Task description: Copy the lines below exactly, starting at the line that contains "The height and width of the screenshot is (1064, 1135)." and stopping after the last line, and include no other lines.

◇ ◇ ◇

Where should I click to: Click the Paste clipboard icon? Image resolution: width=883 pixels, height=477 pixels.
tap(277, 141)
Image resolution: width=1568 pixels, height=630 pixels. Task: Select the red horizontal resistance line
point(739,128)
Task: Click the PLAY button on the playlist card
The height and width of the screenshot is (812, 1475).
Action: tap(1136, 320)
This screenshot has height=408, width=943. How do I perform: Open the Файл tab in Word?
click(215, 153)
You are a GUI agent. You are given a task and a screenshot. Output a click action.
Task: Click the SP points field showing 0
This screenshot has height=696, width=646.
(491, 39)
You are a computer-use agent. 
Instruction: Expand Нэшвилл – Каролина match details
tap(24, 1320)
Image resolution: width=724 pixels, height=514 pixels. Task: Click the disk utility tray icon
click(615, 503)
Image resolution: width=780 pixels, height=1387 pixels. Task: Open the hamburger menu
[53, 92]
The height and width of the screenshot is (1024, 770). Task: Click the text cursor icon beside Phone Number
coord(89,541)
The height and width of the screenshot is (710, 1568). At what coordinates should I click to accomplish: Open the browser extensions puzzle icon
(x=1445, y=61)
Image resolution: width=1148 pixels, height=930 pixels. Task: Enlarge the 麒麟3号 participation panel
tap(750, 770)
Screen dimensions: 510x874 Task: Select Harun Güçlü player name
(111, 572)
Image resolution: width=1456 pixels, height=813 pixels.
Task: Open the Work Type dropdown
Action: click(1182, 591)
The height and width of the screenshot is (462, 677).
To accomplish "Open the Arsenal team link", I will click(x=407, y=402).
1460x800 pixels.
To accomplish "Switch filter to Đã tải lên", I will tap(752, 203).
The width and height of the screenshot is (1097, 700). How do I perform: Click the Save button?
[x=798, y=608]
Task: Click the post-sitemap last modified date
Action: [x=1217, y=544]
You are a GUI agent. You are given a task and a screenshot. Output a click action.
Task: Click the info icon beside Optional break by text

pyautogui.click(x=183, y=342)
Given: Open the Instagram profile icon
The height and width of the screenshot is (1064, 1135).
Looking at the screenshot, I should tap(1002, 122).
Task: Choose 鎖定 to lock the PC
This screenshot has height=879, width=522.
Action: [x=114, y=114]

◇ ◇ ◇

Result of this exercise:
The height and width of the screenshot is (1064, 1135).
Looking at the screenshot, I should tap(1002, 122).
Task: Choose 鎖定 to lock the PC
This screenshot has height=879, width=522.
Action: [x=114, y=114]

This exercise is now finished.